Field of the Invention
[0002] The present invention relates to an improved shoe construction which is particularly
useful as a running shoe, training shoe or the like.
Background of the Invention
[0003] In general, running or walking involves a specific pattern or sequence of events
insofar as the foot is concerned. In particular, the heel impacts the ground first,
the weight then shifts forward onto the ball of the foot and next the forefoot and
toe region provide the last contact with the ground as the foot is lifted from the
ground. The initial impact in the heel area is of special interest with runners because,
in general, it is desirable to absorb as much impact energy as possible, consistent
with providing a stable landing and without slowing down the runner. A further consideration
in a shoe construction of this type is that of actually enhancing the performance
of the wearer by, e.g., providing built-in spring force that facilitates the weight
shift mentioned above and also assists in propelling the foot off the ground.

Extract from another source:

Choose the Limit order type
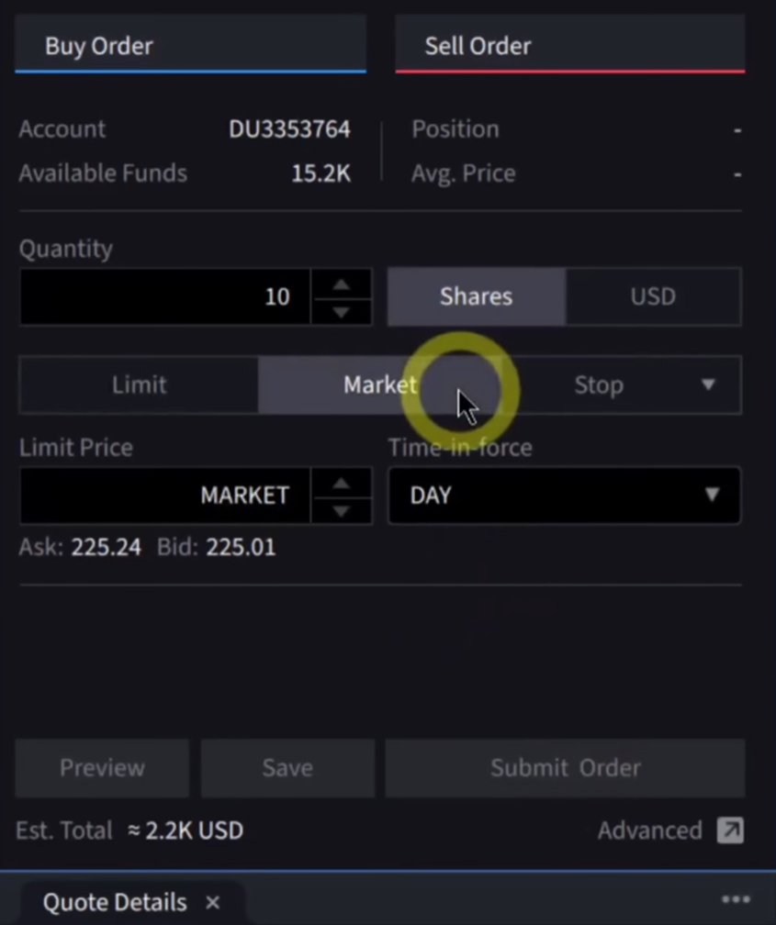The width and height of the screenshot is (776, 925). click(139, 384)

[0004] A number of patents relate to shoe constructions which are variously designed to
address one or more of the issues discussed above. For example, U.S. Patent Nos. 5,596,819
and 5,437,110 (Goldston, et al.) disclose an adjustable shoe heel spring and stabilizer
device for a running shoe including a spring mechanism disposed in the mid-sole of
the shoe and including a cantilevered spring member and an adjustable fulcrum therefor.
U.S. Patent No. 4,492,046 (Kosova) discloses a running shoe which includes a spring
wire located in a longitudinal slot in the shoe sole extending from the back edge
thereof into the arch region. U.S. Patent No. 2,447,603 (Snyder) discloses a U-shaped
spring plate disposed between the heel of the shoe and overlying a rear portion of
the shoe sole. Other U.S. patents of possible interest include: 2,444,865 (Warrington);
3,822,490 (Murawski); 4,592,153 (Jacinta); 5,343,636 (Sabol); 5,435,079 (Gallegos);
5,502,901 (Brown); 5,511,324 (Smith); 5,517,769 (Zhao); and 5,544,431 (Dixon).
Summary of the Invention
[0005] In accordance with the invention, an improved shoe or shoe construction is provided
which affords important advantages including,
inter alia, cushioning the initial impact on the heel area, facilitating the shifting of the
weight of a wearer from the heel area to the ball of the foot, and enhancing lift-off
from the ground in the toe and ball area of the foot.
[0006] Accordingly to a preferred embodiment of the invention, a shoe construction is provided
which comprises a base member including a raised front portion and a rearwardly extending
sole portion, a flexible spring member disposed beneath the front portion of the base
member, and a spring element including a front portion secured to the front portion
disposed at an acute, non-zero angle with respect to the sole portion of the base
member.
[0007] Preferably, the spring member comprises a substantially U-shaped spring having free
ends affixed to the front portion of said base member at longitudinally spaced locations.
Advantageously, the spring member further comprises a support shell which is secured
to the front portion of said base member and in which the U-shaped spring is slidably
received so as to permit removal of the spring. The support shell preferably includes
first and second, longitudinally spaced, transversely extending rails against which
the free ends of the U-shaped spring engage.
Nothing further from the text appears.